-- Your objective --
Keeping every character as it is, transcribe the entries below.

-- Data shown --
Content starts
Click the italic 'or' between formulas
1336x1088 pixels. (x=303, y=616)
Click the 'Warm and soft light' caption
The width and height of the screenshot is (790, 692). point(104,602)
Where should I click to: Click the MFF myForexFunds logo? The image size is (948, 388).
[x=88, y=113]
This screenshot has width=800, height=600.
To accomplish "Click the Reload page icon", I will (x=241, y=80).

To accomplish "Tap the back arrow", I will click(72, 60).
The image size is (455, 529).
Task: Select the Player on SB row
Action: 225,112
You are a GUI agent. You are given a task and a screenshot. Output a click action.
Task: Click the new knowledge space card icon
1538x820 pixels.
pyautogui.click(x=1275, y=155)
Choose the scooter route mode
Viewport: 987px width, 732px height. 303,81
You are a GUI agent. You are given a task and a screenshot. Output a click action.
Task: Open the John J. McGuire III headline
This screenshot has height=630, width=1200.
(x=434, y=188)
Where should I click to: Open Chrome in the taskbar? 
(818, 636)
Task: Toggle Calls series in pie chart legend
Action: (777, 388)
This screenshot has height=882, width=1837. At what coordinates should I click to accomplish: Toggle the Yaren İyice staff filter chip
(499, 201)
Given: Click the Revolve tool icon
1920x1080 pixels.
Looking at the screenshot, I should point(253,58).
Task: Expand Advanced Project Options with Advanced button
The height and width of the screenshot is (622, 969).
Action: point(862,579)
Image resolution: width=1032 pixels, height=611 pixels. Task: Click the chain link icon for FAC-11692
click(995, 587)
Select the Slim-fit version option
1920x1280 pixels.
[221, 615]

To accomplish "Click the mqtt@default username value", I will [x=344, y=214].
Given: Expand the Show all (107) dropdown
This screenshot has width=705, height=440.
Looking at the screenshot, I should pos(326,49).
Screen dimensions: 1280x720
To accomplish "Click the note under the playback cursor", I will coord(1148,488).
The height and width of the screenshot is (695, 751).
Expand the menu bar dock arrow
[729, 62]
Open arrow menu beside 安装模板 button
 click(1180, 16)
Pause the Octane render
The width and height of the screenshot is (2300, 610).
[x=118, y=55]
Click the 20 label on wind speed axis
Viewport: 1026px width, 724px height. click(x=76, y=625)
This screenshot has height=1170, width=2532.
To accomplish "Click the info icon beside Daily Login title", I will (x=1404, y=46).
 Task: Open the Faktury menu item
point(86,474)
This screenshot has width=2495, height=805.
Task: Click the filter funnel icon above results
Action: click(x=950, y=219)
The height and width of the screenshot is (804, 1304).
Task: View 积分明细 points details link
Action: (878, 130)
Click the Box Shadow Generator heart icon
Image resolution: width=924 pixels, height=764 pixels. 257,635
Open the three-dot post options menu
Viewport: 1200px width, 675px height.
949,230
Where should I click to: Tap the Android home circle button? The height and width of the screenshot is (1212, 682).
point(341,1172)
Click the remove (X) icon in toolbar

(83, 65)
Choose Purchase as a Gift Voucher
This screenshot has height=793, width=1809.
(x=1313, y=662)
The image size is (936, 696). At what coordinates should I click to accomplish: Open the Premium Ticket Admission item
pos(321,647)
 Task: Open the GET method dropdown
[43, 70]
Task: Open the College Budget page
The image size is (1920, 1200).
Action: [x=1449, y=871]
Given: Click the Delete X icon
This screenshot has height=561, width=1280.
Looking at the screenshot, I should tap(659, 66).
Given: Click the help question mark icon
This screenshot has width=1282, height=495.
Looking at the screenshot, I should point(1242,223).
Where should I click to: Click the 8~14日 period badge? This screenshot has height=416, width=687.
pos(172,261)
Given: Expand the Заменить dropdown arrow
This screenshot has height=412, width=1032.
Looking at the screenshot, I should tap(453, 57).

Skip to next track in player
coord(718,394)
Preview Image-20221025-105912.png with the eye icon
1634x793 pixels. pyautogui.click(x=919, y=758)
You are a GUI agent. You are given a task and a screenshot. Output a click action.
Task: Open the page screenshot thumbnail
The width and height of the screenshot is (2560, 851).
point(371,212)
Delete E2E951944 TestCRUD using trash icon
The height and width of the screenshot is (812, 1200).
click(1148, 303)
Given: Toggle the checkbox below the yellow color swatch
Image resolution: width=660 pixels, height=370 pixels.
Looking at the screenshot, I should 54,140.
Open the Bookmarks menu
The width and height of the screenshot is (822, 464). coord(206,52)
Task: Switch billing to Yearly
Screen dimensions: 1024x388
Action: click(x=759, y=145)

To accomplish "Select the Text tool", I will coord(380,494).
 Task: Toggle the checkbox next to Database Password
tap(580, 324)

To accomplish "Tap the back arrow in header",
Content ends
-- Result --
Click the italic 'or' between formulas
1336x1088 pixels. (x=303, y=616)
Click the 'Warm and soft light' caption
The width and height of the screenshot is (790, 692). point(104,602)
Where should I click to: Click the MFF myForexFunds logo? The image size is (948, 388).
[x=88, y=113]
This screenshot has width=800, height=600.
To accomplish "Click the Reload page icon", I will (x=241, y=80).

To accomplish "Tap the back arrow", I will click(72, 60).
The image size is (455, 529).
Task: Select the Player on SB row
Action: 225,112
You are a GUI agent. You are given a task and a screenshot. Output a click action.
Task: Click the new knowledge space card icon
1538x820 pixels.
pyautogui.click(x=1275, y=155)
Choose the scooter route mode
Viewport: 987px width, 732px height. 303,81
You are a GUI agent. You are given a task and a screenshot. Output a click action.
Task: Open the John J. McGuire III headline
This screenshot has height=630, width=1200.
(x=434, y=188)
Where should I click to: Open Chrome in the taskbar? 
(818, 636)
Task: Toggle Calls series in pie chart legend
Action: (777, 388)
This screenshot has height=882, width=1837. At what coordinates should I click to accomplish: Toggle the Yaren İyice staff filter chip
(499, 201)
Given: Click the Revolve tool icon
1920x1080 pixels.
Looking at the screenshot, I should point(253,58).
Task: Expand Advanced Project Options with Advanced button
The height and width of the screenshot is (622, 969).
Action: point(862,579)
Image resolution: width=1032 pixels, height=611 pixels. Task: Click the chain link icon for FAC-11692
click(995, 587)
Select the Slim-fit version option
1920x1280 pixels.
[221, 615]

To accomplish "Click the mqtt@default username value", I will [x=344, y=214].
Given: Expand the Show all (107) dropdown
This screenshot has width=705, height=440.
Looking at the screenshot, I should pos(326,49).
Screen dimensions: 1280x720
To accomplish "Click the note under the playback cursor", I will coord(1148,488).
The height and width of the screenshot is (695, 751).
Expand the menu bar dock arrow
[729, 62]
Open arrow menu beside 安装模板 button
 click(1180, 16)
Pause the Octane render
The width and height of the screenshot is (2300, 610).
[x=118, y=55]
Click the 20 label on wind speed axis
Viewport: 1026px width, 724px height. click(x=76, y=625)
This screenshot has height=1170, width=2532.
To accomplish "Click the info icon beside Daily Login title", I will (x=1404, y=46).
 Task: Open the Faktury menu item
point(86,474)
This screenshot has width=2495, height=805.
Task: Click the filter funnel icon above results
Action: click(x=950, y=219)
The height and width of the screenshot is (804, 1304).
Task: View 积分明细 points details link
Action: (878, 130)
Click the Box Shadow Generator heart icon
Image resolution: width=924 pixels, height=764 pixels. 257,635
Open the three-dot post options menu
Viewport: 1200px width, 675px height.
949,230
Where should I click to: Tap the Android home circle button? The height and width of the screenshot is (1212, 682).
point(341,1172)
Click the remove (X) icon in toolbar

(83, 65)
Choose Purchase as a Gift Voucher
This screenshot has height=793, width=1809.
(x=1313, y=662)
The image size is (936, 696). At what coordinates should I click to accomplish: Open the Premium Ticket Admission item
pos(321,647)
 Task: Open the GET method dropdown
[43, 70]
Task: Open the College Budget page
The image size is (1920, 1200).
Action: [x=1449, y=871]
Given: Click the Delete X icon
This screenshot has height=561, width=1280.
Looking at the screenshot, I should tap(659, 66).
Given: Click the help question mark icon
This screenshot has width=1282, height=495.
Looking at the screenshot, I should point(1242,223).
Where should I click to: Click the 8~14日 period badge? This screenshot has height=416, width=687.
pos(172,261)
Given: Expand the Заменить dropdown arrow
This screenshot has height=412, width=1032.
Looking at the screenshot, I should tap(453, 57).

Skip to next track in player
coord(718,394)
Preview Image-20221025-105912.png with the eye icon
1634x793 pixels. pyautogui.click(x=919, y=758)
You are a GUI agent. You are given a task and a screenshot. Output a click action.
Task: Open the page screenshot thumbnail
The width and height of the screenshot is (2560, 851).
point(371,212)
Delete E2E951944 TestCRUD using trash icon
The height and width of the screenshot is (812, 1200).
click(1148, 303)
Given: Toggle the checkbox below the yellow color swatch
Image resolution: width=660 pixels, height=370 pixels.
Looking at the screenshot, I should 54,140.
Open the Bookmarks menu
The width and height of the screenshot is (822, 464). coord(206,52)
Task: Switch billing to Yearly
Screen dimensions: 1024x388
Action: click(x=759, y=145)

To accomplish "Select the Text tool", I will coord(380,494).
 Task: Toggle the checkbox next to Database Password
tap(580, 324)

To accomplish "Tap the back arrow in header",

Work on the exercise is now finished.